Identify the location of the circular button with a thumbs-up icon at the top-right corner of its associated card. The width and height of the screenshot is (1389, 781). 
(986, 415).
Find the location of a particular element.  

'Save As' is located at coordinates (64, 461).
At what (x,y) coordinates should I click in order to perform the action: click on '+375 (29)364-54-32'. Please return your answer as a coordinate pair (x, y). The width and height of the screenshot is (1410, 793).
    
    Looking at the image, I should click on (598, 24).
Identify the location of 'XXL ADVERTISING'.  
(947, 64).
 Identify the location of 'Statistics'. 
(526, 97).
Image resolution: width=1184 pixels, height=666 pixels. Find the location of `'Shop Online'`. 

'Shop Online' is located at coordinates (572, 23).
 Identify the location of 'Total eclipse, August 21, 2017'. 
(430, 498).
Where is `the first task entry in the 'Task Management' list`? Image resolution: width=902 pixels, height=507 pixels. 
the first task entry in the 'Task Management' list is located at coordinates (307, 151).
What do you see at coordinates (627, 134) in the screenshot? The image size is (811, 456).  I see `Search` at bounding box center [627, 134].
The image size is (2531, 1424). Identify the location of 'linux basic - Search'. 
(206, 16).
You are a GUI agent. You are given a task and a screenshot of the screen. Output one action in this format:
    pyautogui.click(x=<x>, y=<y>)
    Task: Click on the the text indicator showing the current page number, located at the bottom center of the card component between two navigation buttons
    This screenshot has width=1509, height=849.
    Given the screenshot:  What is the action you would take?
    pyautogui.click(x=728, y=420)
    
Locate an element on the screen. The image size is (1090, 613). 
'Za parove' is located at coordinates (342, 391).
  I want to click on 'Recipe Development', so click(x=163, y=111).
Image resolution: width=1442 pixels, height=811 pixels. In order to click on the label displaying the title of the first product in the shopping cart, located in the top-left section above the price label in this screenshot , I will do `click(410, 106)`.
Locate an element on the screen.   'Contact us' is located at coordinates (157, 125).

THE REQUEST » Copy all of the records above word for word.

RIGHT ANSWER »
Identify the location of the circular button with a thumbs-up icon at the top-right corner of its associated card. The width and height of the screenshot is (1389, 781). 
(986, 415).
Find the location of a particular element.  

'Save As' is located at coordinates (64, 461).
At what (x,y) coordinates should I click in order to perform the action: click on '+375 (29)364-54-32'. Please return your answer as a coordinate pair (x, y). The width and height of the screenshot is (1410, 793).
    
    Looking at the image, I should click on (598, 24).
Identify the location of 'XXL ADVERTISING'.  
(947, 64).
 Identify the location of 'Statistics'. 
(526, 97).
Image resolution: width=1184 pixels, height=666 pixels. Find the location of `'Shop Online'`. 

'Shop Online' is located at coordinates (572, 23).
 Identify the location of 'Total eclipse, August 21, 2017'. 
(430, 498).
Where is `the first task entry in the 'Task Management' list`? Image resolution: width=902 pixels, height=507 pixels. 
the first task entry in the 'Task Management' list is located at coordinates (307, 151).
What do you see at coordinates (627, 134) in the screenshot? The image size is (811, 456).  I see `Search` at bounding box center [627, 134].
The image size is (2531, 1424). Identify the location of 'linux basic - Search'. 
(206, 16).
You are a GUI agent. You are given a task and a screenshot of the screen. Output one action in this format:
    pyautogui.click(x=<x>, y=<y>)
    Task: Click on the the text indicator showing the current page number, located at the bottom center of the card component between two navigation buttons
    This screenshot has width=1509, height=849.
    Given the screenshot:  What is the action you would take?
    pyautogui.click(x=728, y=420)
    
Locate an element on the screen. The image size is (1090, 613). 
'Za parove' is located at coordinates (342, 391).
  I want to click on 'Recipe Development', so click(x=163, y=111).
Image resolution: width=1442 pixels, height=811 pixels. In order to click on the label displaying the title of the first product in the shopping cart, located in the top-left section above the price label in this screenshot , I will do `click(410, 106)`.
Locate an element on the screen.   'Contact us' is located at coordinates (157, 125).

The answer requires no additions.